Liderança remota: dicas para impactar seu time!

Além de ser uma crise, o momento de pandemia traz outro fator que dificulta o papel do gestor: o distanciamento das equipes. O tema foi abordado durante o webinar “Gestão Eficiente: como liderar times remotos”, realizado pela Amcham Brasil no final de março.

Desde o começo da pandemia, a entidade vem realizando uma série de transmissões ao vivo de bate-papos e entrevistas para tratar sobre assuntos diversos. Os chamados “webinários” sobre a COVID-19 da Amcham são gratuitos. A programação pode ser acessada aqui.

O webinar que tratou sobre liderança remota contou com a participação de Ana Lucia Caltabiano, que é diretora de RH da GE para a América Latina. Veja quatro dicas dadas pela profissional para uma boa liderança remota em empresas em tempos de crise:

* Faça conversas individuais:

Conversar individualmente com cada colaborador é fundamental para compreender a situação de cada um. Esse momento é a oportunidade ideal para perguntar como estão as coisas e ter uma noção de como é possível ajudá-los neste momento.

* Estabeleça regras:

Depois de fazer conversas individuais, realize reuniões com todo o time. Nesse momento, defina regras, entendendo como as pessoas querem trabalhar, estabelecendo horários. Uma dica importante nesse sentido é fazer reuniões mais curtas, considerando que não é a mesma realidade que o encontro físico: a atenção das pessoas é menor e é preciso ser mais conciso nesse momento.

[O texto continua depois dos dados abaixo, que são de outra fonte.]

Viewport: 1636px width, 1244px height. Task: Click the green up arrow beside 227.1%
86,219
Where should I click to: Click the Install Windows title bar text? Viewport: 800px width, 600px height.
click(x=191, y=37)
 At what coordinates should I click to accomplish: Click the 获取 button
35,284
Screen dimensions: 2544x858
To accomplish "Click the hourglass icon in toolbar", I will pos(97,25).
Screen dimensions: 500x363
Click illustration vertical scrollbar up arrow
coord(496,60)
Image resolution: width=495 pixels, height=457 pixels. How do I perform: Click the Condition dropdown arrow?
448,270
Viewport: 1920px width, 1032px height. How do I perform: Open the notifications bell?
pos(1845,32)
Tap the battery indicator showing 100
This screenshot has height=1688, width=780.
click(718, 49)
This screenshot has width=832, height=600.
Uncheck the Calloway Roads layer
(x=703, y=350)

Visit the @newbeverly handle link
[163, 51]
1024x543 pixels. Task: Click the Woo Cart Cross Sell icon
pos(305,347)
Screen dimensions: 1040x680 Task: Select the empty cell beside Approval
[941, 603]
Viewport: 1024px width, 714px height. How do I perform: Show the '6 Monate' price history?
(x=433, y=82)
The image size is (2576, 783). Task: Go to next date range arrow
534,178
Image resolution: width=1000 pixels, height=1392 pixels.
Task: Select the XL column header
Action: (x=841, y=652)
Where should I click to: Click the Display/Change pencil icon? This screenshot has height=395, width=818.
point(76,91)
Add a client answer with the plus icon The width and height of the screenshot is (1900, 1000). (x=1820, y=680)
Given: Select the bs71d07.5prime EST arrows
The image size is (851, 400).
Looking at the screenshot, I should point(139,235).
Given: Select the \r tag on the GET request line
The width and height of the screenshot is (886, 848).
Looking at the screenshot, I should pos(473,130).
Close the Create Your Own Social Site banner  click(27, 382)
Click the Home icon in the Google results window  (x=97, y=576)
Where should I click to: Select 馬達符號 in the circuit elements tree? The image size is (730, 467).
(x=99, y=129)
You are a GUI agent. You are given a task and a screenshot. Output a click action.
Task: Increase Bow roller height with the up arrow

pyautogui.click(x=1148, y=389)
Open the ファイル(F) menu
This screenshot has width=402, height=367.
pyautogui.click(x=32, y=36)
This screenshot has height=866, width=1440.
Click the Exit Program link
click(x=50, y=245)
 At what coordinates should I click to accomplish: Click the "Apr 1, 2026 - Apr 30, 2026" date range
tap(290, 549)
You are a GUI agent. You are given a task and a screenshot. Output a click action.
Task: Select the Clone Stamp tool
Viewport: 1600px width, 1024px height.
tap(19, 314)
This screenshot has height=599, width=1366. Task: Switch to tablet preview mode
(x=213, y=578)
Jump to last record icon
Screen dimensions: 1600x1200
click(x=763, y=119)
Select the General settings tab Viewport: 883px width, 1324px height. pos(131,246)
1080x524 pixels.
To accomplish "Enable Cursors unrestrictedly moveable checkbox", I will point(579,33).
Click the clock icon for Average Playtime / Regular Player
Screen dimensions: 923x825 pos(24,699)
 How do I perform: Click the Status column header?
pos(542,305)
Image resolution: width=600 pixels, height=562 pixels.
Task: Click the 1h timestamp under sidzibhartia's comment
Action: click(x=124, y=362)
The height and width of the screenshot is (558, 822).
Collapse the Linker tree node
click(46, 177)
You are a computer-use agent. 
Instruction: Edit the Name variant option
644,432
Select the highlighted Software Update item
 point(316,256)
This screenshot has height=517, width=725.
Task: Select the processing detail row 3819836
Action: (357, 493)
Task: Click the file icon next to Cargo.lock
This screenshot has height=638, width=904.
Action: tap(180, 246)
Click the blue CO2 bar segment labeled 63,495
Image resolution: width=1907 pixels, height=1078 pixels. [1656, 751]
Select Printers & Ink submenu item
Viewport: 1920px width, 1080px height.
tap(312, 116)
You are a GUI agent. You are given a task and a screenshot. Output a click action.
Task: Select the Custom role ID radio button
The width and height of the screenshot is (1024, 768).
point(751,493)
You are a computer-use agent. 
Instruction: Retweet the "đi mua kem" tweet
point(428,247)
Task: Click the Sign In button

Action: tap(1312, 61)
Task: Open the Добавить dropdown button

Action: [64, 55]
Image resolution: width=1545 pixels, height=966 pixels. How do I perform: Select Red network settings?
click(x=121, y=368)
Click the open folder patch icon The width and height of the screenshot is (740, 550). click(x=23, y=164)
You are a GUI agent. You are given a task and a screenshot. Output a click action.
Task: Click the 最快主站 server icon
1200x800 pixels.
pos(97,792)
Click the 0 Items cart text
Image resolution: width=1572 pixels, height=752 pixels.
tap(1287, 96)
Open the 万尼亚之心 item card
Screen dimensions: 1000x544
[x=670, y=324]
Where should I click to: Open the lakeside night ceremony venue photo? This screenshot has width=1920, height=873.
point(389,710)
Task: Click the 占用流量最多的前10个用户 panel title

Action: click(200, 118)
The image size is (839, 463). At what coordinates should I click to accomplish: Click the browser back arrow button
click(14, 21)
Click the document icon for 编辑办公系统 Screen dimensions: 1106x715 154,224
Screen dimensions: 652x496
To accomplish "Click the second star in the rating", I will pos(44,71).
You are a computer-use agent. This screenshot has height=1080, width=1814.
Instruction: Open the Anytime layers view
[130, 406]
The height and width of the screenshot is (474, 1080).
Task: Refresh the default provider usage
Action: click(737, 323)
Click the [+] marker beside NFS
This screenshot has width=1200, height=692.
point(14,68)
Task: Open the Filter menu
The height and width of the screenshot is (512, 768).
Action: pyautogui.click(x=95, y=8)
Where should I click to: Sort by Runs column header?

* Falar menos, escutar mais:

A única forma de entender o que está acontecendo com os times é escutar. Por isso, um líder não deve monopolizar as conversas. Ele deve falar menos e fazer mais escuta com as pessoas – especialmente neste momento.

* Engaje a equipe:

Para trazer mais a atenção das pessoas, é importante perguntar e buscar as opiniões da equipe. Isso pode ser praticado durante uma reunião remota – seja através de perguntas durante uma videochamada ou incentivando o uso do chat durante a transmissão. O importante é manter o engajamento de todos colaboradores durante a reunião.

Home office não é o mesmo que trabalhar de casa?

Ao contrário do que muitos imaginam, home office não é sinônimo apenas de trabalho em casa. Pelo menos é nisso que acredita Ana Lucia Caltabiano, diretora de RH da GE para a América Latina. A executiva justifica o pensamento: em sua visão, home office é uma modalidade que apresenta seriedade e que, normalmente, os profissionais que o adotam já têm certo costume com isso.

Por outro lado, trabalhar de casa, como está acontecendo com boa parte dos profissionais durante a pandemia, é uma prática emergencial. “Muitas pessoas que estão fazendo trabalho remoto têm de lidar ao mesmo tempo com problemas de casa, filhos que não estão tendo aulas presenciais, falta de espaço adequado ou ambiente sendo dividido com outras pessoas na mesma situação. Esse cenário não existe no home office do dia a dia comum”, explica. Por esse motivo, Ana Lucia destaca que é importante a compreensão dos gestores em momentos como esse na hora de mensurar a produtividade dos colaboradores em tempos de pandemia.

Lembre-se de incentivar a criatividade!

A procura por soluções e oportunidades de melhoria deve fazer parte da rotina de qualquer empresa. Especialmente nesse momento de pandemia, os líderes devem incentivar a criatividade das equipes. Programas, encontros e comitês voltados para a inovação podem produzir ótimas ações.

Em tempos de crise, os times precisam ter em mente que os gestores não devem – e nem podem – fazer tudo sozinho. Os líderes, portanto, precisam estimular a proatividade das equipes para aumentar o comprometimento, a responsabilidade e a capacidade de resolver problemas.